I've built a circuit using an ISD4003 ChipCorder, which is an IC for recording and playback of audio (in a telephone answering machine, for example). I've written code to send the SPI commands to record and playback audio. The problem is that whenever I command the ChipCorder into record mode, I get loud low frequency noise recorded over top of my voice. The noise only exists while the ChipCorder is in record mode. The noise is less than 200 Hz with a dominant frequency of 40 Hz. (It sounds like a cross between a buzzing bee and flatulence.)
This is an excerpt of my circuit schematic. That's an electret mic going through a high pass filter and a preamp before the AUDIO_IN signal goes into the ChipCorder.
I know the noise is generated by the ChipCorder because the noise only occurs while the ChipCorder is recording. I believe the noise is going over the power lines and being picked up by both the mic and preamp. If I power the mic and preamp with a separate power supply then the recording is clean with no noise. But that was just a test, not a solution.
I changed the corner frequency of the high pass filter to 300 Hz to try to filter the noise but that wasn't enough. I even tried adding another first order high pass filter after the preamp (not shown on schematic) and that still wasn't near enough. I also tried adding more bypass capacitors (100 uF and 220 uF) in various places but that didn't help.
What else can I do to prevent the low frequency noise generated by the ChipCorder from affecting the mic and preamp?
Also, I'm testing this circuit on a solderless breadboard. Is it possible that moving to a PCB with a proper layout, ground plane, etc. will have a dramatic affect on this noise issue? I'd rather fix it on the breadboard before moving on to a PCB.
Best Answer
For starters, you haven't decoupled the microphone power at all. You should split R1 into two resistors (e.g., 4700Ω each), and put a fairly sizable ceramic capacitor (0.1 to 10.0 µF; 1.0 µF gives you a cutoff frequency of 34 Hz) from the middle junction to ground. This is the most direct path by which power supply noise can get into the audio input chain.

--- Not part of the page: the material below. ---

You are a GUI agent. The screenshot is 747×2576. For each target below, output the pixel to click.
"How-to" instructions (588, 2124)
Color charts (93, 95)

The next way would be if the opamp has poor PSRR, in which case, you should decouple its supply with a dedicated resistor and capacitor. The problem here is that you don't have a lot of headroom to work with, which will limit the size of the resistor you can use (voltage drop based on the average current that the opamp requires), which in turn will require a relatively large capacitor in order to get a low cutoff frequency.